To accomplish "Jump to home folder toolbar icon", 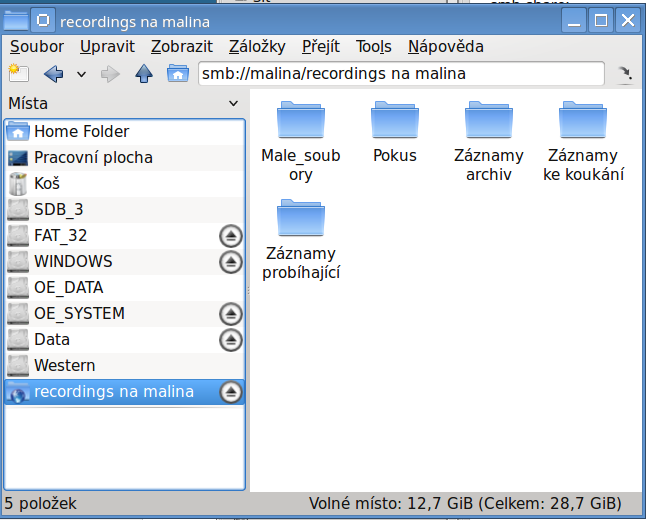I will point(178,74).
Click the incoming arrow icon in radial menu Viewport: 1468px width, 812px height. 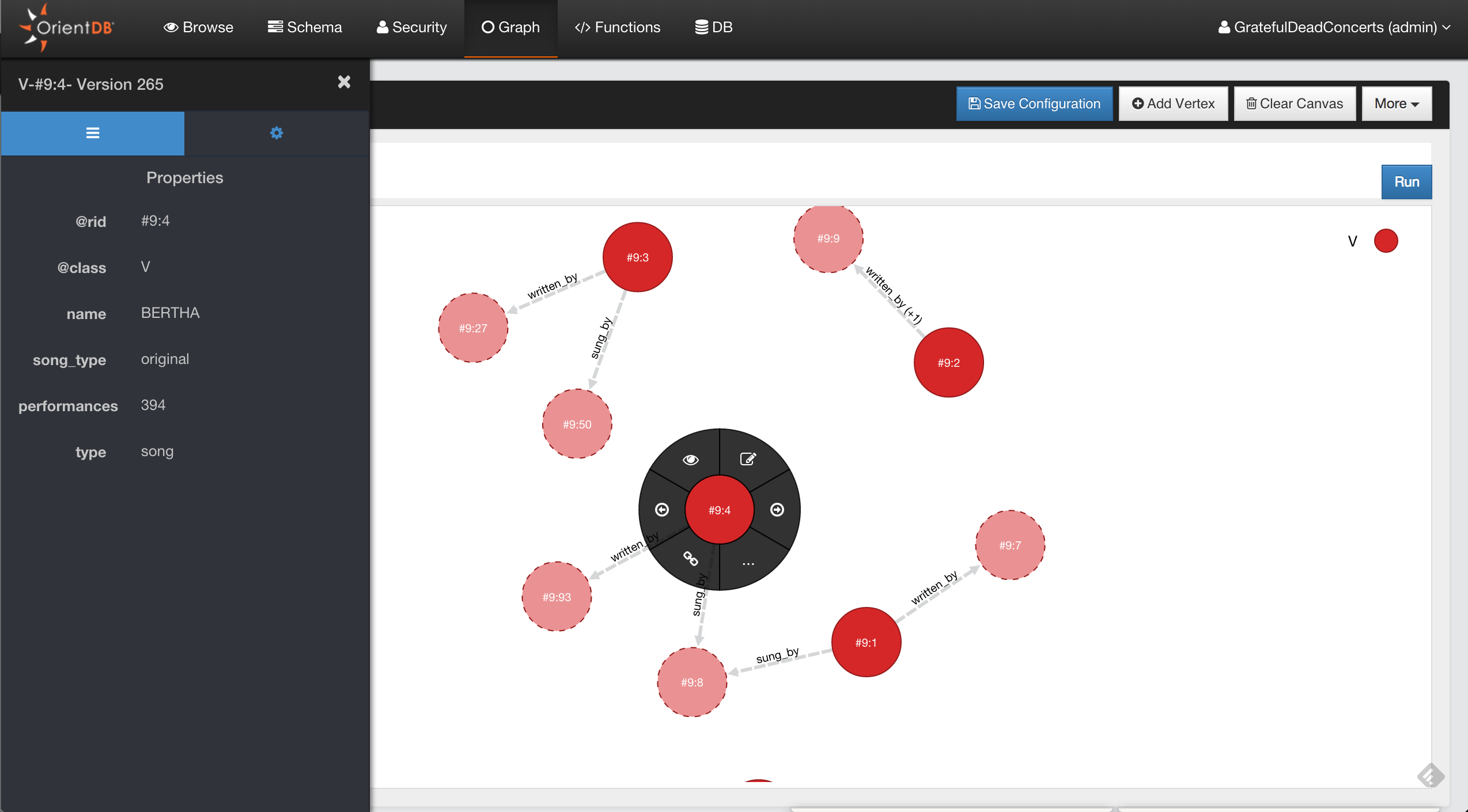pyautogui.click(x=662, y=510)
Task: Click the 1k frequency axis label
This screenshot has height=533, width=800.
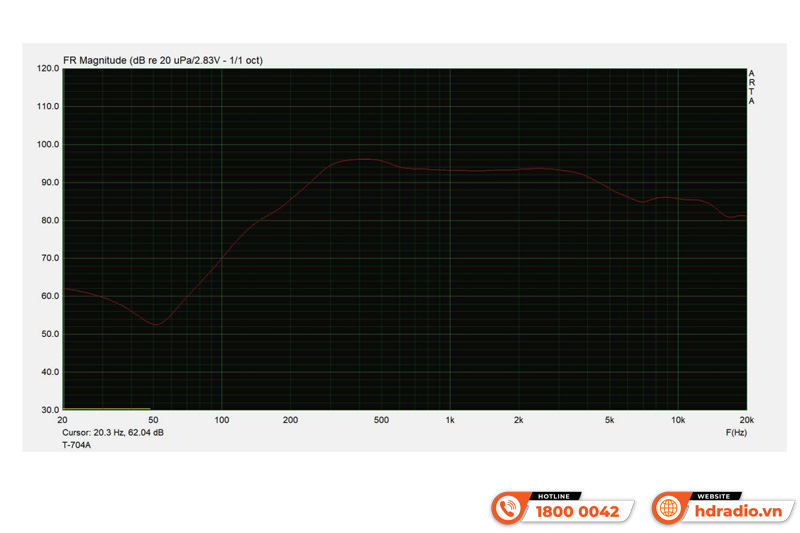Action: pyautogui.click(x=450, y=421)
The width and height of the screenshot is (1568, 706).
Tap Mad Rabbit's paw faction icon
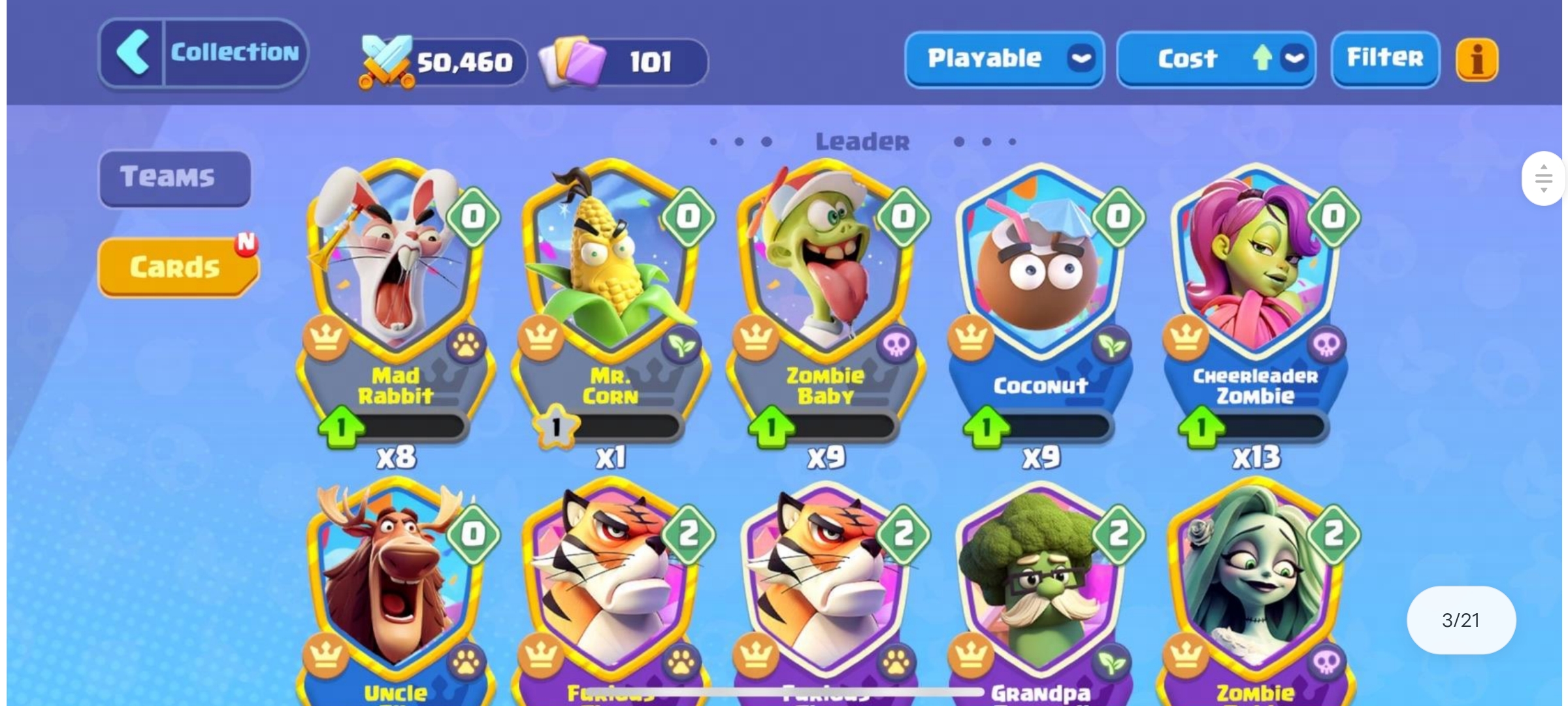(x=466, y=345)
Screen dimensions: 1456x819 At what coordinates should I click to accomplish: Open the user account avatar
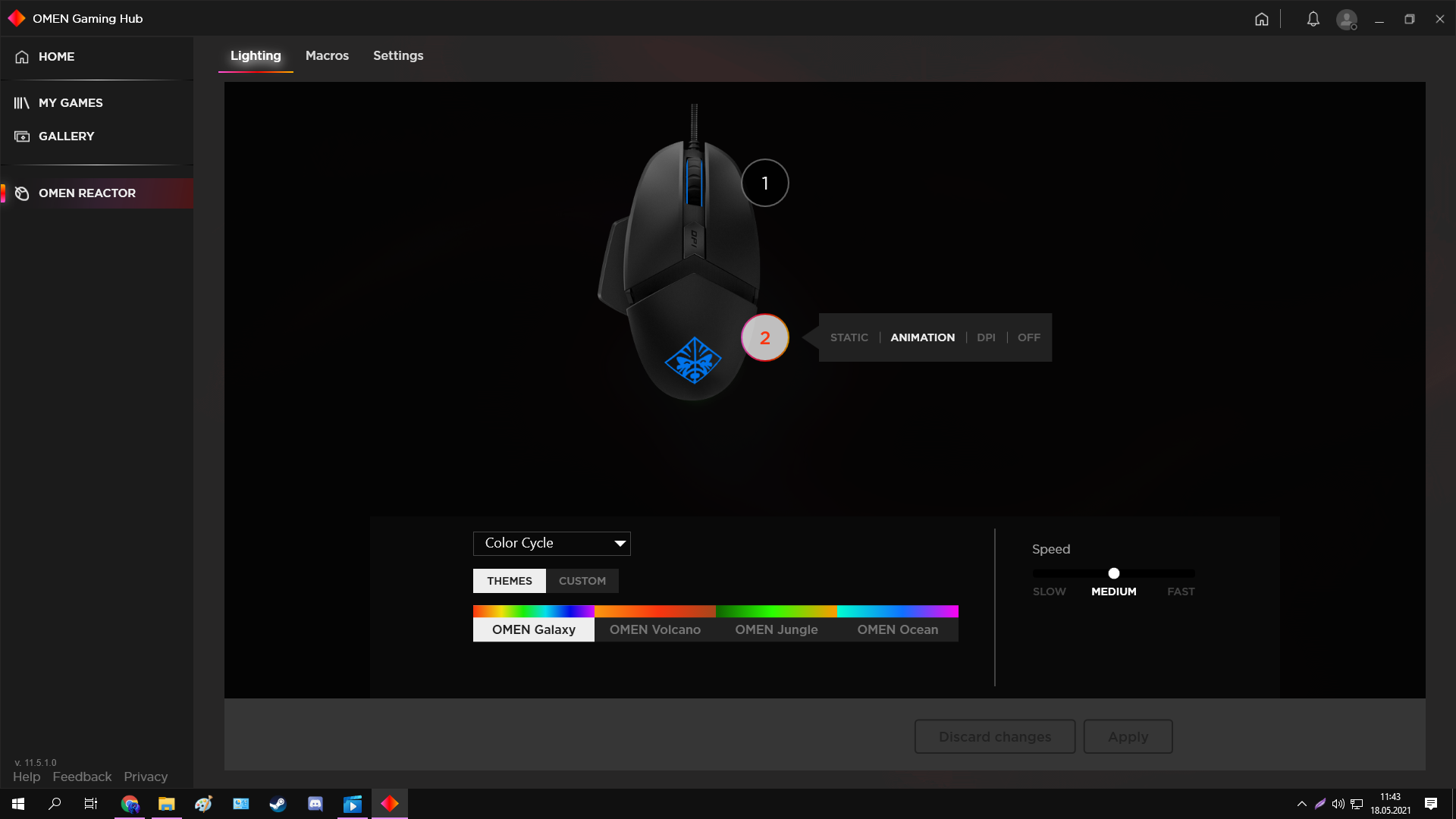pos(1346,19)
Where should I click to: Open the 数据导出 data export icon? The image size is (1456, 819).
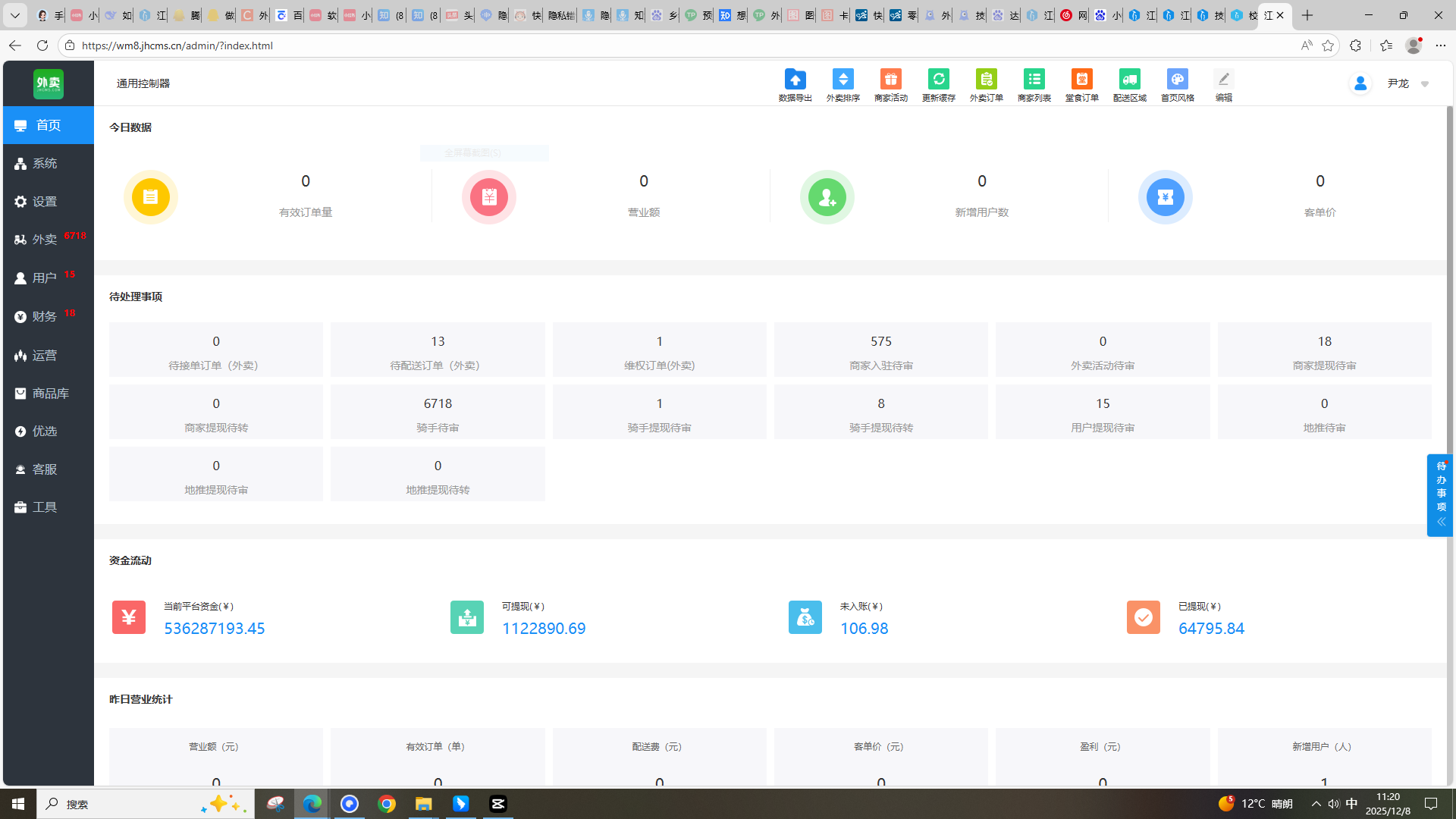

▶ What to do:
Identify each line of the material above that contains the word "should", and copy those lines in full.

▶ The result:
Screen dimensions: 1456x819 At what coordinates should I click to accomplish: Open the user account avatar
Where should I click to: Open the 数据导出 data export icon? The image size is (1456, 819).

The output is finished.